» **Passage to read**
------------------------------------
The scheme has been taken to be named after Agnipath, a Hindi poem by Harivansh Rai Bachchan and a popular 1990 film of the same name based on the poem.

== Overview ==
The Agnipath scheme was approved by the Indian Government in June 2022 to be implemented from September 2022. The announcement was done on 14 June 2022. The scheme is for both male and female aspirants of age group 17.5 to 21 years. In the midst of widespread protests against the scheme, the Central Government raised the upper limit from 21 to 23, but only for recruitment in the year 2022. The recruitment through this scheme is to be twice a year for the Indian Army, the Indian Navy and the Indian Air Force. The posts available are below the officer cadre.

The recruits named Agniveers serve for a tenure of four years that include training for six months followed by 3.5 years deployment. After retirement from the service, they will have the opportunity to apply to continue in the armed forces. Upto 25 percent of the total strength of the retiring batch will be selected for the permanent cadre. Personnel who retire after 4 years of service will not be eligible for pension, but will receive a lump sum amount of approximately ₹11.71 lakh at the end of tenure. The Indian government plans to recruit 45,000 to 50,000 new personnel every year through this scheme. In September 2022, 46,000 youngsters were recruited through the scheme.

== Reservation and welfare benefits ==
On 17 July 2022, Jammu and Kashmir's Lieutenant Governor Manoj Sinha announced a 10% reservation in Jammu and Kashmir Police service for those who retire after serving in the military under the Agnipath scheme.

On 12 July 2024, Central Industrial Security Force, Border Security Force and Railway Protection Force announced 10% reservation and age relaxation for former Agniveer soldiers. The reservation is also applicable within Central Armed Police Forces and Assam Rifles.

On 17 July 2024, Government of Haryana announced 10% reservation in the police force of Haryana Police, mining guards and forest guards. The state government also announced incentives for private sector for hiring agniveers. Age relaxation for government jobs in Group B and C categories was also announced along with a 5% reservation in Group C jobs. The state government has also interest benefits for businesses set up by retired military under the Agnipath scheme. The chief minister also promised priority in government departments, boards and corporation jobs.

On 26 July 2024, Odisha Chief Minister Mohan Charan Majhi announced 10% reservation and a 5-year age relaxation for Agniveers in the state's uniformed services.
------------------------------------
Records for pointing to text and elements
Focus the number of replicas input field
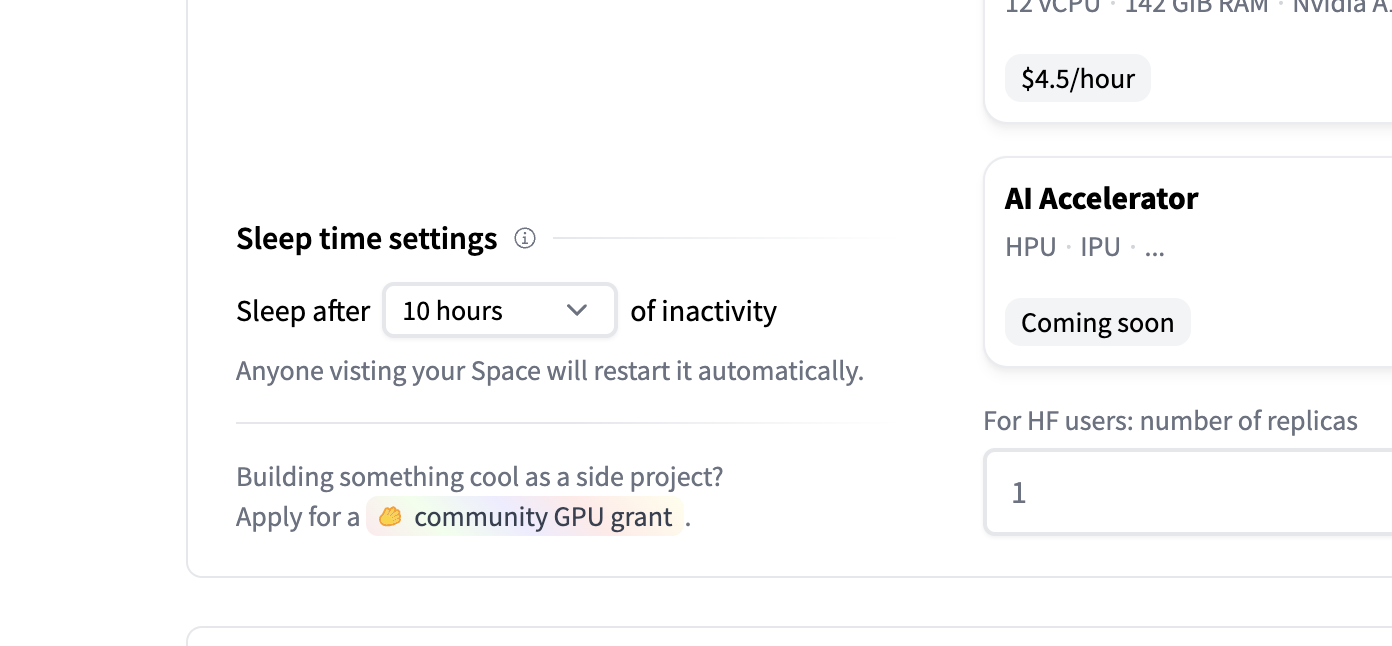Viewport: 1392px width, 646px height. tap(1190, 492)
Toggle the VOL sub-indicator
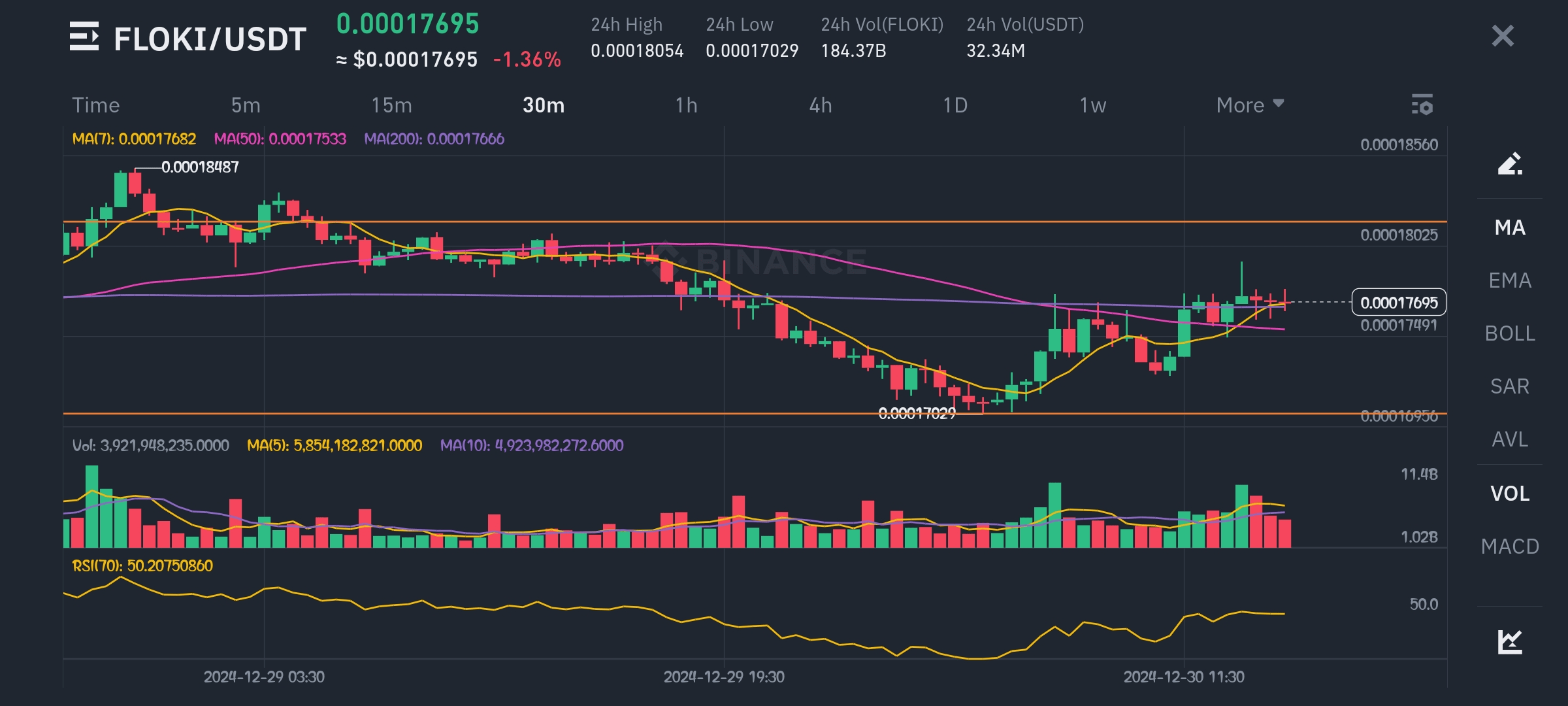Image resolution: width=1568 pixels, height=706 pixels. tap(1509, 493)
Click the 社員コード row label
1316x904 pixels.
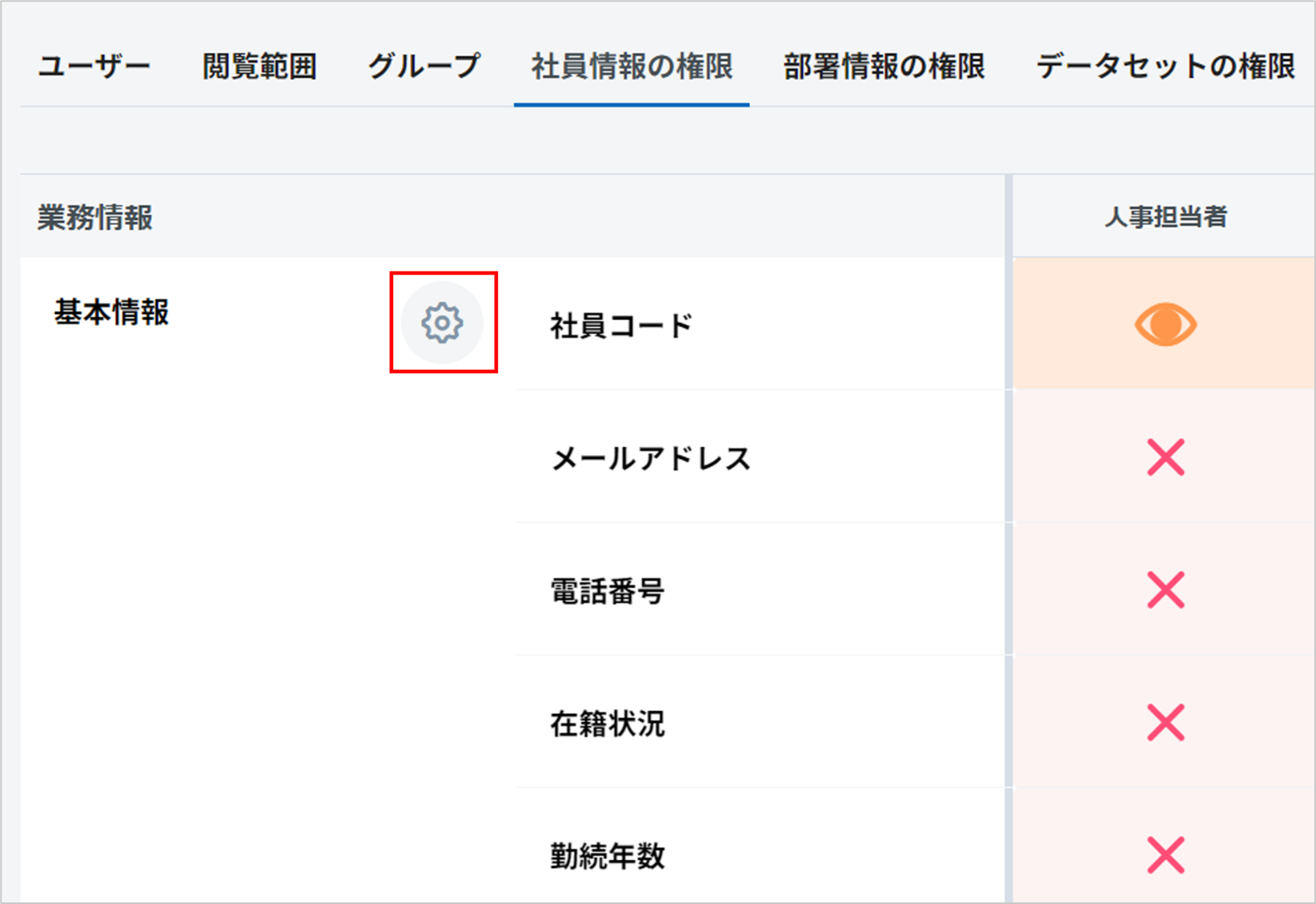pos(621,326)
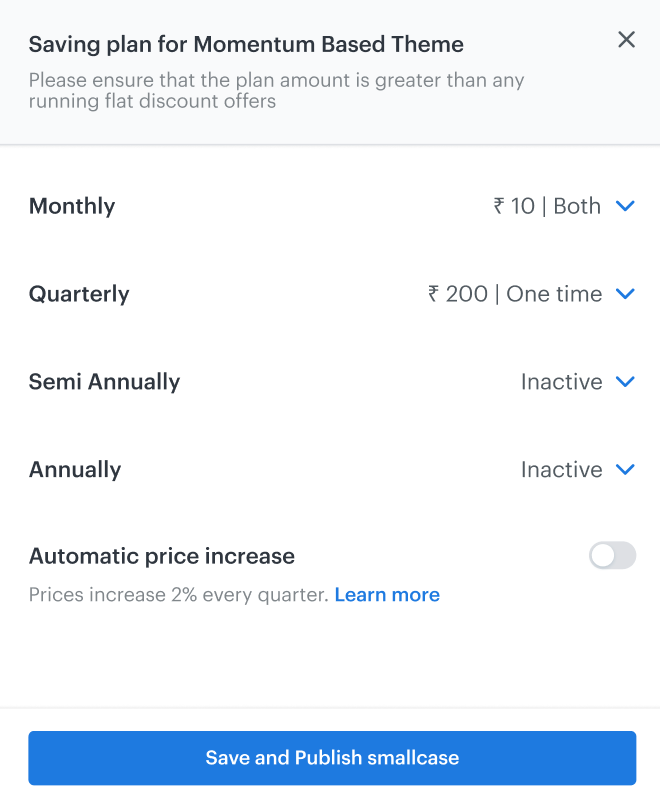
------------------------------------
» **Problems**
- 1) According to the Agnipath passage, which forces announced 10% reservation and age relaxation for former Agniveer soldiers on 12 July 2024? List them.
- 2) Write the next part of the Agnipath passage, picking up after its final sentence.
The records have no connection to the Agnipath passage.

» **Final answers**
- 1) Central Industrial Security Force, Border Security Force, Railway Protection Force

- 2)
==Criticism==
The scheme will not include long tenures, pensions, or other benefits that existed in the old system. Individuals aspiring to join Armed Forces were disappointed with the rules of the new scheme. The main causes of concern were the short length of service, no pension provisions for those released early, and the 17.5 to 21-year age restriction. Many of the current aspirants were rendered ineligible to serve in the Indian armed forces under these new rules.

Before the introduction of the new scheme for recruitment, Indian government did not produce any white papers. The scheme was neither debated in the parliament nor in the Parliamentary Standing Committee on Defence. No information about the scheme was given to the public prior to its announcement.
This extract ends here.